------ Given data

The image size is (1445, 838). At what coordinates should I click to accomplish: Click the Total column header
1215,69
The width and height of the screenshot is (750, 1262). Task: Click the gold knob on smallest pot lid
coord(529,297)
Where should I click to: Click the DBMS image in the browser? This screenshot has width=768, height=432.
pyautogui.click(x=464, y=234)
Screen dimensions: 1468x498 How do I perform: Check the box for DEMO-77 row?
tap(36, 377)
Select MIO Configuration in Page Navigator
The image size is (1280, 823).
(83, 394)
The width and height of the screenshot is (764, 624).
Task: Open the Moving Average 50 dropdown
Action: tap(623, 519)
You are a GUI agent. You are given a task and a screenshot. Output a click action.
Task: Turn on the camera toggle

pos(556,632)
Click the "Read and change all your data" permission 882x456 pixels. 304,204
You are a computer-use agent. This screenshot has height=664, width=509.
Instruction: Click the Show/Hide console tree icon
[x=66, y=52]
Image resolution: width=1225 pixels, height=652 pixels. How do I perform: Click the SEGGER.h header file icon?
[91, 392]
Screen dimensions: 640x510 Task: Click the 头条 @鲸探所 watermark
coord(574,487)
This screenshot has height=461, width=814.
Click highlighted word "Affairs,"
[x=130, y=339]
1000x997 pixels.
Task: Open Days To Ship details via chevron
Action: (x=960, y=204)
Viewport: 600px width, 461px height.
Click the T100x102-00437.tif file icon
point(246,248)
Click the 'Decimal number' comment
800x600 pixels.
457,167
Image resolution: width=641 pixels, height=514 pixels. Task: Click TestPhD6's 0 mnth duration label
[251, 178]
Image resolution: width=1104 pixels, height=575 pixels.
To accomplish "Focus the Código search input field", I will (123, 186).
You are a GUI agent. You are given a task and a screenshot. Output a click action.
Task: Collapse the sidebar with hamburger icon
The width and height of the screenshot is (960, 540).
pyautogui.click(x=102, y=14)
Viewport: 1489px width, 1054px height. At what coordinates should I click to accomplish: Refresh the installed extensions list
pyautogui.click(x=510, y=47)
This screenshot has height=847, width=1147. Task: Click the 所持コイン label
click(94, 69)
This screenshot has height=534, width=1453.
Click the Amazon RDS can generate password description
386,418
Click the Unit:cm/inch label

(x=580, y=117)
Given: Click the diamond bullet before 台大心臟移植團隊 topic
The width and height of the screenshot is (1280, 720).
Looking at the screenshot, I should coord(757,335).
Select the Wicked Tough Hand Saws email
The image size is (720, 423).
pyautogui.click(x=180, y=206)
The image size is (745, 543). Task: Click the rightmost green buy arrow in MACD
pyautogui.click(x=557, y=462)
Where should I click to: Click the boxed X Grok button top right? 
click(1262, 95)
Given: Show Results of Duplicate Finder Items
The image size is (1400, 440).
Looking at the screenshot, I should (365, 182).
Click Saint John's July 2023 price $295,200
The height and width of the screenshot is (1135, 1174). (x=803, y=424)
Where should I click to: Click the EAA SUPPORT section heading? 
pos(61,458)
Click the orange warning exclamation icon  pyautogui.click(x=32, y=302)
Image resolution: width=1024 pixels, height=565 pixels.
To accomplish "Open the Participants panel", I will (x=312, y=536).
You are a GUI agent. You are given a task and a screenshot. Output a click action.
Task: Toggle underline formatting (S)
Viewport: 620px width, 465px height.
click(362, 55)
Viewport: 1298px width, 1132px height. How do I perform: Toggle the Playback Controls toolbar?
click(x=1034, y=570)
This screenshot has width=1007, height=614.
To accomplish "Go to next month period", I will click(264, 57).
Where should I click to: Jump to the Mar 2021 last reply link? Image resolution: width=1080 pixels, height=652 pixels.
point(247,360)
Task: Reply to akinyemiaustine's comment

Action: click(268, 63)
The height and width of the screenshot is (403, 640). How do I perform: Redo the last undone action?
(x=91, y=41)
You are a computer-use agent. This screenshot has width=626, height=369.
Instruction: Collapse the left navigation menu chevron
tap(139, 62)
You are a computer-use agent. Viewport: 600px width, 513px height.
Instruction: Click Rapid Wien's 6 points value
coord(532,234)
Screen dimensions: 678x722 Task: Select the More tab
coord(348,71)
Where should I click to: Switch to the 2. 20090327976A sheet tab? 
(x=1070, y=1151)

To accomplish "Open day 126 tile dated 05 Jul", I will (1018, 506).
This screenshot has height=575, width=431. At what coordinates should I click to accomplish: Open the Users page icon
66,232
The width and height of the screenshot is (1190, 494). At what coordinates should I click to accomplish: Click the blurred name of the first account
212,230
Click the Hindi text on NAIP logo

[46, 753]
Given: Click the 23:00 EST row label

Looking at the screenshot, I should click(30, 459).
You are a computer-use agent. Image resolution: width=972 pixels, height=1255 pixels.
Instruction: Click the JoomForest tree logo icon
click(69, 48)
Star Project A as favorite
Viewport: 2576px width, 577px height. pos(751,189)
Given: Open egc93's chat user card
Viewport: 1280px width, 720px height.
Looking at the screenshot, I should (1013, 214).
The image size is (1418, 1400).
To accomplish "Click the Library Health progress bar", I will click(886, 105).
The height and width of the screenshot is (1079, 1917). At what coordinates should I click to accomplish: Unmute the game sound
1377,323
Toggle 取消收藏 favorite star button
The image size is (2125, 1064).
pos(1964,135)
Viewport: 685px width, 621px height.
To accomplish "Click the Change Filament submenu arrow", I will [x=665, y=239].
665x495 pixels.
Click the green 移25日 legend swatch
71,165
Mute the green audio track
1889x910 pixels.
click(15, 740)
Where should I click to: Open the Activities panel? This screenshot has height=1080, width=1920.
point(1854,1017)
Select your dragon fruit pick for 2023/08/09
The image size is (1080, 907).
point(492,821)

------------

### The task
Copy out every line of the rows above that contains the string "size", with case counting as a difference.

### Task solution
The image size is (1445, 838). At what coordinates should I click to accomplish: Click the Total column header
The image size is (1280, 823).
The image size is (720, 423).
The image size is (745, 543). Task: Click the rightmost green buy arrow in MACD
The image size is (1400, 440).
The image size is (1418, 1400).
The image size is (2125, 1064).
The image size is (1080, 907).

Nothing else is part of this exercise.